O filósofo francês Michel Aglietta (1988) diz que os Estados Unidos nasceram com um aparato ideológico nas relações socioeconômicas: a liberdade de produzir sem entraves criados pelo Estado e instituições que são reguladas por princípios que formalizam as relações econômicas. Além do que, o ordenamento legal expressa a liberdade e igualdade do indivíduo, enquanto agente econômico.
Essa talvez seja a grande diferença da história das duas nações: enquanto os Estados Unidos, embora escravistas, nasceram sob a égide do capitalismo e da república, o Brasil se tornou independente sob um regime monarquista e com uma economia eminentemente escravocrata. Com a abolição da escravidão e a proclamação da República, houve o início de uma nova matriz econômica, porém sem atingir a profundidade necessária à transformação das estruturas, que somente caminhou para a realidade capitalista após a revolução de 1930, quando o governo federal direcionou as atividades econômicas para a industrialização.
Assim tínhamos o Estado brasileiro atuando em duas dimensões distintas, que em alguns pontos sofrem intersecção ou confronto. No plano coletivo (político), o Estado exercia o “poder” pela instrumentação de “controles”, objetivando a sua “perpetuidade”. No plano individual, das relações de troca, o que se buscava eram vantagens (o excedente econômico), pela sempre maior “eficiência”, em relações tipicamente dissolvíveis. Aqui cessa o paralelismo ideológico entre a economia brasileira e a economia norte-americana, pois lá o Estado não interfere tão intensamente nas relações de produções e não tem atuação como agente-produtor.
Focando a atenção na agricultura e na indústria dos dois países, evidenciam-se as contradições mais acentuadas entre eles. Nos Estados Unidos os produtores agrícolas, mesmo os que faziam a economia da fronteira, nunca fizeram agricultura de subsistência, sempre produziam para o mercado. Aqui também sempre se produziu para o mercado. Cana-de-açúcar, fumo, mate, algodão, café, por exemplo, sempre se destinaram para o mercado; o mesmo acontece com a soja, laranja, melão etc. Entretanto, ainda hoje, uma parte considerável de nossas unidades agrícolas se voltam para a agricultura de subsistência.

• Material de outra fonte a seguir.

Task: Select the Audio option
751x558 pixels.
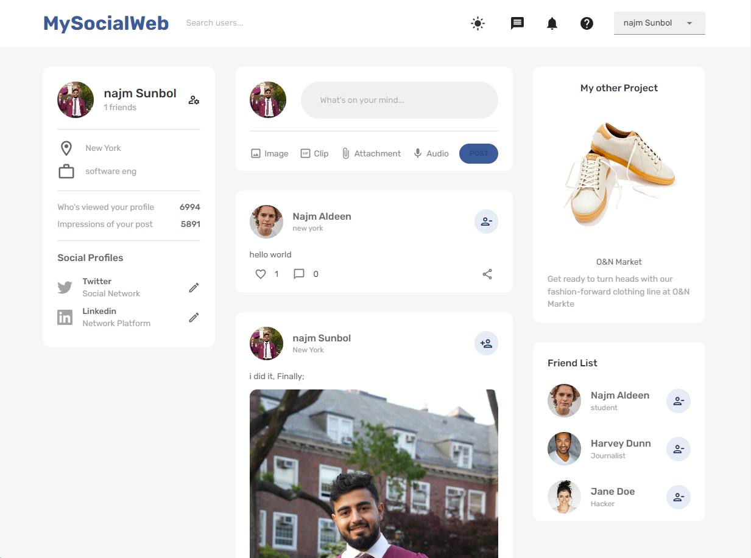Action: click(431, 154)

A industrialização dos EEUU está entrelaçada à própria história daquele país. Lá a grande indústria, com produção em larga escala, foi o resultado natural – como causa e efeito – do crescimento da nação. Por aqui, o processo industrial se deu só a partir da primeira metade do século passado e se acelerou na década de 50, pelos empreendimentos do então presidente Juscelino Kubitscheck. Entretanto, entre 1961 e 1967, o Brasil entrou em crise social e refreou o crescimento econômico que vinha do período anterior. Findo esse interregno, segundo Celso Furtado (1983), a indústria brasileira voltou a crescer, como resultado “de uma política governamental muito bem-sucedida, que visa atrair as grandes empresas transnacionais...”.

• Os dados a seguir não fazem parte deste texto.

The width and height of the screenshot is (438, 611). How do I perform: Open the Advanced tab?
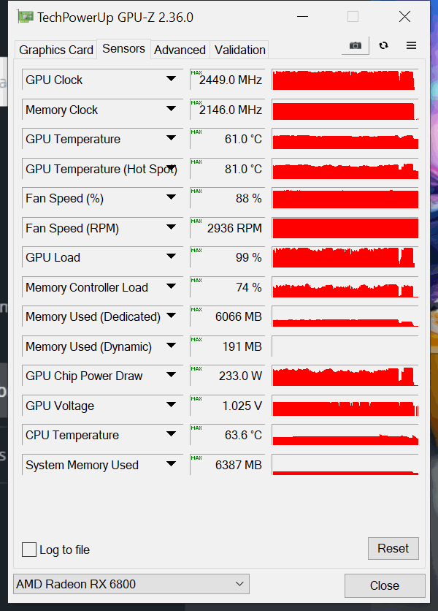180,50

Os três aspectos aqui abordados – o ordenamento legal, a agricultura e a indústria – não esgotam o paralelismo comparativo da industrialização dos Estados Unidos e do Brasil. Poder-se-á estender este estudo com a incorporação de novos elementos e fazer correlações sobre o desenvolvimento dos meios de comunicação viária (lá as estradas de ferro em direção ao oeste, aqui as ferrovias do café; lá e cá as rodovias dos anos 50 e 60) etc. Entretanto os principais campos de investigação para a ampliação deste cenário comparativo talvez sejam as políticas educacionais dos dois países, bem como a formação e a atuação dos políticos e dos partidos políticos.

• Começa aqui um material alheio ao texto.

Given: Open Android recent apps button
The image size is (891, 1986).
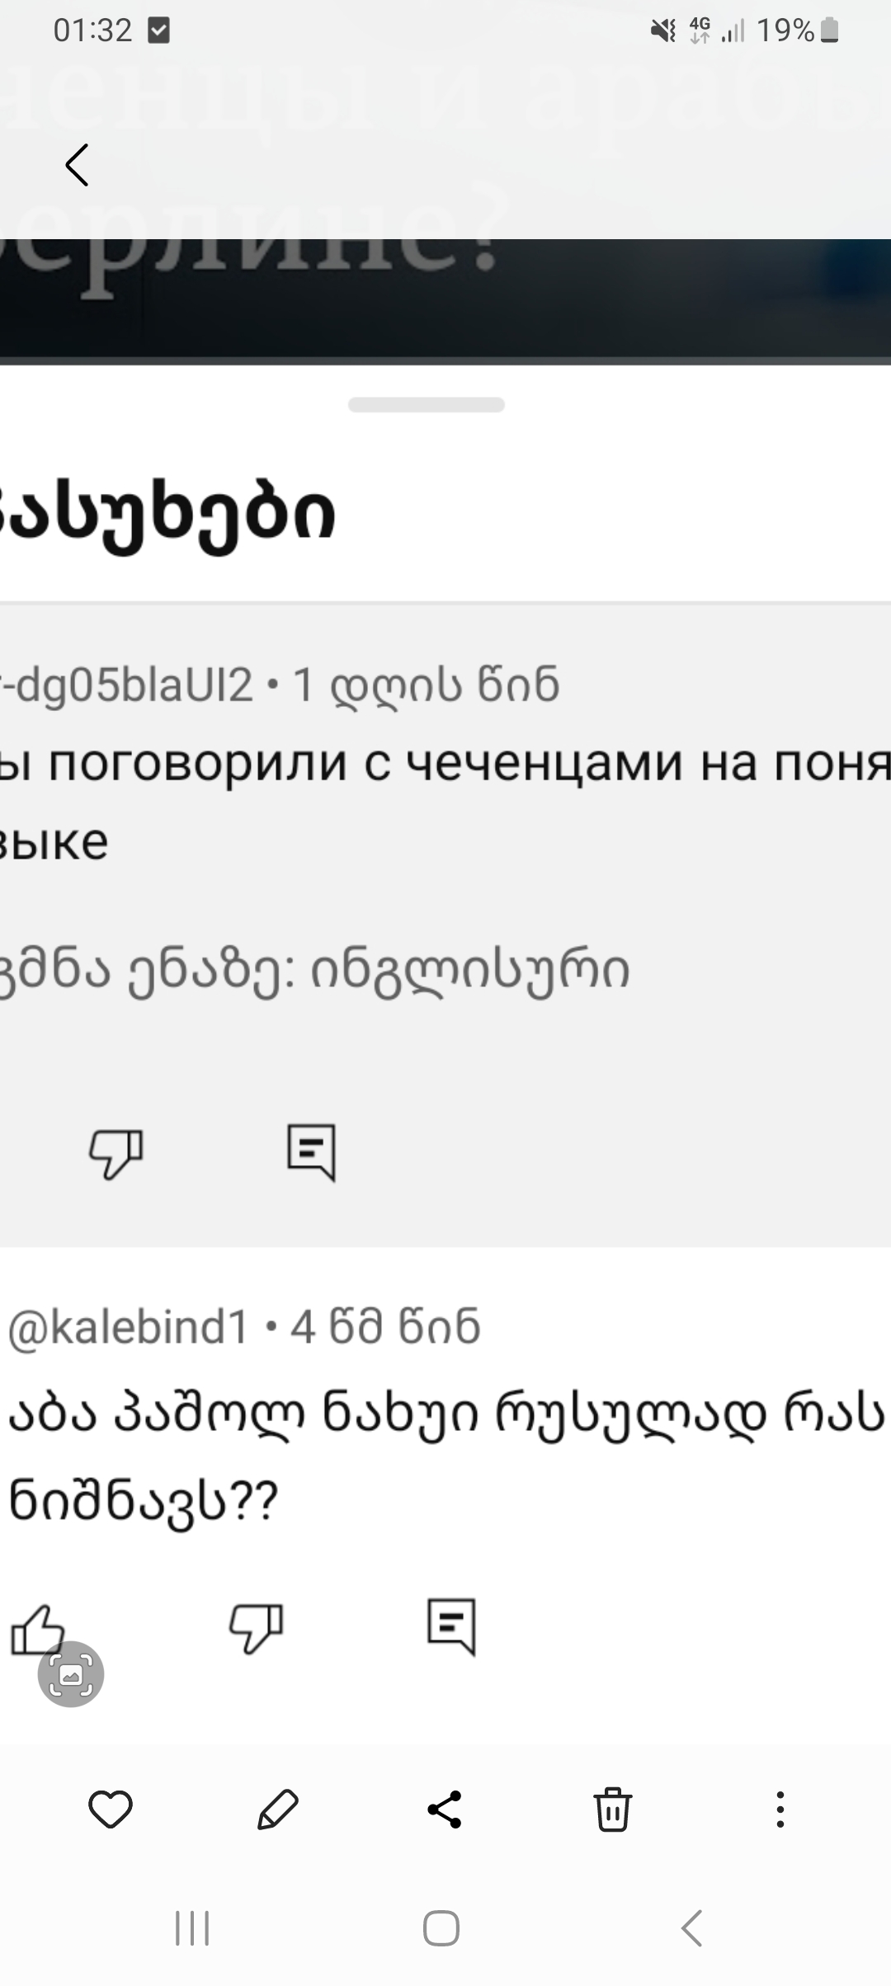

No mais, tem-se que pôr em relevo a diferença do caráter da atividade empresarial dos capitalistas norte-americanos e brasileiros. Lá eles enfrentam o mercado sem dificuldades criadas pelo Estado e sem sua ajuda; aqui eles têm que enfrentar as dificuldades criadas pelo aparato estatal e, no mais das vezes, somente têm condição de obter êxito se contarem com incentivos do próprio governo. Lá os empresários exitosos são quase que heróis nacionais; aqui alguns formadores de opinião os veem quase que como marginais.